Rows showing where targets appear
━━━━

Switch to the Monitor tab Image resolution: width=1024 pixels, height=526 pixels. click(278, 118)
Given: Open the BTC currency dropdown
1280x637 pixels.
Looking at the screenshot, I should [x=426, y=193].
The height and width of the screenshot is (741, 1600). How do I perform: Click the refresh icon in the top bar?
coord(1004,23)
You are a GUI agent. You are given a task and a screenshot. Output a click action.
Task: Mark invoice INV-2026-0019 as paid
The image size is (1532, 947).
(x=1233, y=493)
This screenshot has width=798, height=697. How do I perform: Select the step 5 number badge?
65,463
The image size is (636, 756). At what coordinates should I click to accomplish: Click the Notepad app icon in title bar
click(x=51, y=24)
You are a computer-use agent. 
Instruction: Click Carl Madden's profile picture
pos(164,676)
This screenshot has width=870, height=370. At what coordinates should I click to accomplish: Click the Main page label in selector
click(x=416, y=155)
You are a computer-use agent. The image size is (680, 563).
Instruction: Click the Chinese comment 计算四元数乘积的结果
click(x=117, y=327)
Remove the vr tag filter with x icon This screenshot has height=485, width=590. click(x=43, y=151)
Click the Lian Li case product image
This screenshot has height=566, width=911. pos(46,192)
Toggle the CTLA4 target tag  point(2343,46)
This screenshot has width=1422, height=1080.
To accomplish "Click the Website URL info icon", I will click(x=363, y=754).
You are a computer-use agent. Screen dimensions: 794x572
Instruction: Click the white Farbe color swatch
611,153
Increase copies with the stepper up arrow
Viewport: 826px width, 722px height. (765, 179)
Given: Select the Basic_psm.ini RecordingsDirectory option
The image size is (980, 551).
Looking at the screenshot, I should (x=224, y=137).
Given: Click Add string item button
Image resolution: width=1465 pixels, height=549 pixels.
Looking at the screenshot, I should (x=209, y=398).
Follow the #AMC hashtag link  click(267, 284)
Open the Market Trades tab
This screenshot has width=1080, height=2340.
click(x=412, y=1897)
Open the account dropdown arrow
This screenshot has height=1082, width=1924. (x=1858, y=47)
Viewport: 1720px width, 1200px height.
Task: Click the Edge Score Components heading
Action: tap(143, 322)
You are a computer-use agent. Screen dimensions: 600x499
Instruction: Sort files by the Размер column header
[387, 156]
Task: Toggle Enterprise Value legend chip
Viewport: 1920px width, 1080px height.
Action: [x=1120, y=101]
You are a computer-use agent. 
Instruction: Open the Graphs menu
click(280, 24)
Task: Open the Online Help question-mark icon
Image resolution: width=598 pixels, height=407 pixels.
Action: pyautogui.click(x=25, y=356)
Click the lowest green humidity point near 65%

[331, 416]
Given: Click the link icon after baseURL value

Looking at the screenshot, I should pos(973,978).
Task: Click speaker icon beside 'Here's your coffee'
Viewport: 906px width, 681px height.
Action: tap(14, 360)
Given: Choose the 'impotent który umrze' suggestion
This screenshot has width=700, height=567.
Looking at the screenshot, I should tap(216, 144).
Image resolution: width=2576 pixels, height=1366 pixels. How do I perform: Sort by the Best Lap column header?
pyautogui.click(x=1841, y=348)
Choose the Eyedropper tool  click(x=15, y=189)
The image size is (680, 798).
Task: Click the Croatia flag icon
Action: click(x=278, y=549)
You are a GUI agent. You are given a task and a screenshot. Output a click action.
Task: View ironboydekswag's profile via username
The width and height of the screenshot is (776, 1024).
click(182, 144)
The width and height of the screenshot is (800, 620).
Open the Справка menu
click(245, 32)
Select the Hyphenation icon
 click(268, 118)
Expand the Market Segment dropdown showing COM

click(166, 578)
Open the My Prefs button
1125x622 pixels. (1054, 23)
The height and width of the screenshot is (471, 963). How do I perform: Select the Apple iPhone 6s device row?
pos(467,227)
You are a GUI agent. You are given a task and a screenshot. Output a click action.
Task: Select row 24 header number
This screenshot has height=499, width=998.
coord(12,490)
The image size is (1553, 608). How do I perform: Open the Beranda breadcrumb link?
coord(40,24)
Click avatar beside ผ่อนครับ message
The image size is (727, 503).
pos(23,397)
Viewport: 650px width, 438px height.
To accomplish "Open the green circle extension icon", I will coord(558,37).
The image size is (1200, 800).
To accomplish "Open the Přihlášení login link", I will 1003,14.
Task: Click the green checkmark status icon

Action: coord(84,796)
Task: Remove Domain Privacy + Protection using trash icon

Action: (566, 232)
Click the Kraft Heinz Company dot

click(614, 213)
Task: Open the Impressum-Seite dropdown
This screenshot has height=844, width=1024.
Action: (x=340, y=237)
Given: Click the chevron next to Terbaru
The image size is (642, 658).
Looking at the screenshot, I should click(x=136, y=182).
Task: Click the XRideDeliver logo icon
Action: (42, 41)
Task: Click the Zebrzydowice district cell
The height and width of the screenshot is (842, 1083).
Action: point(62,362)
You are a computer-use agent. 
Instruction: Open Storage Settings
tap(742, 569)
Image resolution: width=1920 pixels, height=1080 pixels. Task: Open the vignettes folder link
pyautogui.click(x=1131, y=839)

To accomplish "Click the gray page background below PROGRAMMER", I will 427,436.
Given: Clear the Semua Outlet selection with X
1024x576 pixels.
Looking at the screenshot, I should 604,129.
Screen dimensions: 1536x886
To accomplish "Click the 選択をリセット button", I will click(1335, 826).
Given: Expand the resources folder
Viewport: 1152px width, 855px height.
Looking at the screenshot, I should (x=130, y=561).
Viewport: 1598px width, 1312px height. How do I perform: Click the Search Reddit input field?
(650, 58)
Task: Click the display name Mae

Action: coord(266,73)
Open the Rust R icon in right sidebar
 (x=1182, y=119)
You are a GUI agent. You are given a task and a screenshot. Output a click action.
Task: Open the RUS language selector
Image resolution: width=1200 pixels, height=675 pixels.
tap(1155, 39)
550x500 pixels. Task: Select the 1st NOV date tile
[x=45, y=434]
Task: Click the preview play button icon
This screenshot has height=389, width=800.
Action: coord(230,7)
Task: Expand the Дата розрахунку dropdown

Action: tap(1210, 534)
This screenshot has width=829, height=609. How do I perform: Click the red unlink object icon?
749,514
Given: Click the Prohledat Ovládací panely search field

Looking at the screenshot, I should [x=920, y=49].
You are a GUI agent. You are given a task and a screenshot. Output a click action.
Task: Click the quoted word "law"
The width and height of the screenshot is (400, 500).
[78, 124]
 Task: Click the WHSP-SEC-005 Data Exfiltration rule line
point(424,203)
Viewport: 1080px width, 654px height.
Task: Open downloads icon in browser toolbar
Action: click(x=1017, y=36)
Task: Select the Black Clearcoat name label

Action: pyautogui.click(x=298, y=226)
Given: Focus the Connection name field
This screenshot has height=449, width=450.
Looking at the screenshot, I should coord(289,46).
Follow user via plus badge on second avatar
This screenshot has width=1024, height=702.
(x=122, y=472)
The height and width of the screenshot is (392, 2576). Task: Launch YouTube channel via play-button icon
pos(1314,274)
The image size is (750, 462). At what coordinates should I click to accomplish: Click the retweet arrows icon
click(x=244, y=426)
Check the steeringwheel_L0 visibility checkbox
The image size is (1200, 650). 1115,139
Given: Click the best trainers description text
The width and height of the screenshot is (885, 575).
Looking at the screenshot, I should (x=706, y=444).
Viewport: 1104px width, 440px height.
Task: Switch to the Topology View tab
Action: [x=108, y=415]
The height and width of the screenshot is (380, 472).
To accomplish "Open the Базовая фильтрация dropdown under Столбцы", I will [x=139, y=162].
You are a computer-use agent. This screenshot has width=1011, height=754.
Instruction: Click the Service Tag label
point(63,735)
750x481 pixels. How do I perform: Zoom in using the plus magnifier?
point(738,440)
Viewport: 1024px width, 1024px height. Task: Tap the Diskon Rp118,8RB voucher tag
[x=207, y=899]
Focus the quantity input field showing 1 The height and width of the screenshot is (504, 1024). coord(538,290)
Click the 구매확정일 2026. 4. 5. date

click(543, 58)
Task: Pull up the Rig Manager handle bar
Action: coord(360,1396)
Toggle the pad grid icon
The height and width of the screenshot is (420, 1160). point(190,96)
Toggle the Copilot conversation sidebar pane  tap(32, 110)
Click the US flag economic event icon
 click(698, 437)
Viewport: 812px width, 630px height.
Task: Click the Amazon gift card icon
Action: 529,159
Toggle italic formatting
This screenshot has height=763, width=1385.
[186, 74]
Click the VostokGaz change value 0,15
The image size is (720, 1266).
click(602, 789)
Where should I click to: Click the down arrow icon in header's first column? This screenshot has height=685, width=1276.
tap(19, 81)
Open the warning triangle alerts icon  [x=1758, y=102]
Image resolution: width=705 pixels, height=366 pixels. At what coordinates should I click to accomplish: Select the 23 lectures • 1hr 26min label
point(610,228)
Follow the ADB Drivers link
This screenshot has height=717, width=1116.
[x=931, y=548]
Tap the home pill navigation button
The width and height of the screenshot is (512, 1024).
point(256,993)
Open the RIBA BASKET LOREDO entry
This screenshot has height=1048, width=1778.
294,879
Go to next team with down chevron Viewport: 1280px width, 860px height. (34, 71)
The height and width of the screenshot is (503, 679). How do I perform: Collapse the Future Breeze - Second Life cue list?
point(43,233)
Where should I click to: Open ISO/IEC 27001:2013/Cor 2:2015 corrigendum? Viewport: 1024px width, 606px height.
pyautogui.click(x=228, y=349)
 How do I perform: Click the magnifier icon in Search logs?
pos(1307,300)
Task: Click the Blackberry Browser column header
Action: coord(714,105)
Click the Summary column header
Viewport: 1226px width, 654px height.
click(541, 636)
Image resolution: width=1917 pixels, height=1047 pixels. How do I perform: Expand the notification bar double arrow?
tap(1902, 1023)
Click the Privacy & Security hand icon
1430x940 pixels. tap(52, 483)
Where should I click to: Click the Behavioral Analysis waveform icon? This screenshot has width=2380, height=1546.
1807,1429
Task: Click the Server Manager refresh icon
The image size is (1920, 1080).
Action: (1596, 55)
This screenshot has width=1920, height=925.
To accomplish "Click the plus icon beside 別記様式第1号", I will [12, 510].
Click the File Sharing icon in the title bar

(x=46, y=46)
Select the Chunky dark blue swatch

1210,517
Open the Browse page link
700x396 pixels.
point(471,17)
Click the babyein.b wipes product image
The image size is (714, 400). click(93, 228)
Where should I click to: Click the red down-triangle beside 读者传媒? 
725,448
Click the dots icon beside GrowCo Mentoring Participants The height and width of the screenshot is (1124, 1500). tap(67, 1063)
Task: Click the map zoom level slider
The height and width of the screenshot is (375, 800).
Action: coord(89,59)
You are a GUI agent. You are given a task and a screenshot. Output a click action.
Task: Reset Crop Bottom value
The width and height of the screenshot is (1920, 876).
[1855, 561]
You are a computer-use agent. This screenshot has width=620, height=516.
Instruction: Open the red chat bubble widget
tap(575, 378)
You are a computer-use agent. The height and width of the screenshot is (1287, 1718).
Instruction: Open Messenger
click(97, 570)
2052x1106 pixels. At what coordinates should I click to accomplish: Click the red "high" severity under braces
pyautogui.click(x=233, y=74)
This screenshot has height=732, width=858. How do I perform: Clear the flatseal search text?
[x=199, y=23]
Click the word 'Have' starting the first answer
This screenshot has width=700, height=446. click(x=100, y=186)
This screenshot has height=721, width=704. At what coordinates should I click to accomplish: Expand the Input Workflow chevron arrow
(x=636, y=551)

━━━━

Return the lines starting at the line with "Open the Browse page link" and ending at the line with "Action: coord(89,59)", copied exactly and including both of those lines.

Open the Browse page link
700x396 pixels.
point(471,17)
Click the babyein.b wipes product image
The image size is (714, 400). click(93, 228)
Where should I click to: Click the red down-triangle beside 读者传媒? 
725,448
Click the dots icon beside GrowCo Mentoring Participants The height and width of the screenshot is (1124, 1500). tap(67, 1063)
Task: Click the map zoom level slider
The height and width of the screenshot is (375, 800).
Action: coord(89,59)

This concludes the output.